Action item
Repeat the entire listing below exactly.

Supplied records
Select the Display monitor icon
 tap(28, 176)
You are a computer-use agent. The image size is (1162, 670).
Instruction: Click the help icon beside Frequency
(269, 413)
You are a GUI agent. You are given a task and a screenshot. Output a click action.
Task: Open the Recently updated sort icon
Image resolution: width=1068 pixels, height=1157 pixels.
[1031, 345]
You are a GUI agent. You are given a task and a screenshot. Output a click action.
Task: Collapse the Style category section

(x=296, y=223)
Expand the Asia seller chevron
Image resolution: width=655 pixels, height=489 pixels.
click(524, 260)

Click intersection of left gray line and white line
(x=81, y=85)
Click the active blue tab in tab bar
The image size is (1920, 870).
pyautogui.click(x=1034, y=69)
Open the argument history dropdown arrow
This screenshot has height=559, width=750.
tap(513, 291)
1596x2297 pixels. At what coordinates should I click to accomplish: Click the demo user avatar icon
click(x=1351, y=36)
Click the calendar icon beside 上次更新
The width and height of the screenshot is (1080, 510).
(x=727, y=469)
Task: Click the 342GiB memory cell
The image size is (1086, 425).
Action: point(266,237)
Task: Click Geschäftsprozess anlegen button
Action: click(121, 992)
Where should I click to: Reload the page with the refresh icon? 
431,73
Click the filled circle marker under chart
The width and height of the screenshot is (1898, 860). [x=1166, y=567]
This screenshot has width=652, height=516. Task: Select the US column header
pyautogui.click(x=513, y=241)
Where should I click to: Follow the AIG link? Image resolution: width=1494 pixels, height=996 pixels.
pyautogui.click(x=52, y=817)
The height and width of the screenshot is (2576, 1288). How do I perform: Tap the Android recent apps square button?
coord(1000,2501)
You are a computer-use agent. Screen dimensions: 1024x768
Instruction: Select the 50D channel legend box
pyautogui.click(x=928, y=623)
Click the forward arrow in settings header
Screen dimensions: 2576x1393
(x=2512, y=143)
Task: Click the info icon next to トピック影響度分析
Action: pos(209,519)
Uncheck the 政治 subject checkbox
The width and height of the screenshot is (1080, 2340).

Written solution
Select the Display monitor icon
 tap(28, 176)
You are a computer-use agent. The image size is (1162, 670).
Instruction: Click the help icon beside Frequency
(269, 413)
You are a GUI agent. You are given a task and a screenshot. Output a click action.
Task: Open the Recently updated sort icon
Image resolution: width=1068 pixels, height=1157 pixels.
[1031, 345]
You are a GUI agent. You are given a task and a screenshot. Output a click action.
Task: Collapse the Style category section

(x=296, y=223)
Expand the Asia seller chevron
Image resolution: width=655 pixels, height=489 pixels.
click(524, 260)

Click intersection of left gray line and white line
(x=81, y=85)
Click the active blue tab in tab bar
The image size is (1920, 870).
pyautogui.click(x=1034, y=69)
Open the argument history dropdown arrow
This screenshot has height=559, width=750.
tap(513, 291)
1596x2297 pixels. At what coordinates should I click to accomplish: Click the demo user avatar icon
click(x=1351, y=36)
Click the calendar icon beside 上次更新
The width and height of the screenshot is (1080, 510).
(x=727, y=469)
Task: Click the 342GiB memory cell
The image size is (1086, 425).
Action: point(266,237)
Task: Click Geschäftsprozess anlegen button
Action: click(121, 992)
Where should I click to: Reload the page with the refresh icon? 
431,73
Click the filled circle marker under chart
The width and height of the screenshot is (1898, 860). [x=1166, y=567]
This screenshot has width=652, height=516. Task: Select the US column header
pyautogui.click(x=513, y=241)
Where should I click to: Follow the AIG link? Image resolution: width=1494 pixels, height=996 pixels.
pyautogui.click(x=52, y=817)
The height and width of the screenshot is (2576, 1288). How do I perform: Tap the Android recent apps square button?
coord(1000,2501)
You are a computer-use agent. Screen dimensions: 1024x768
Instruction: Select the 50D channel legend box
pyautogui.click(x=928, y=623)
Click the forward arrow in settings header
Screen dimensions: 2576x1393
(x=2512, y=143)
Task: Click the info icon next to トピック影響度分析
Action: pos(209,519)
Uncheck the 政治 subject checkbox
The width and height of the screenshot is (1080, 2340).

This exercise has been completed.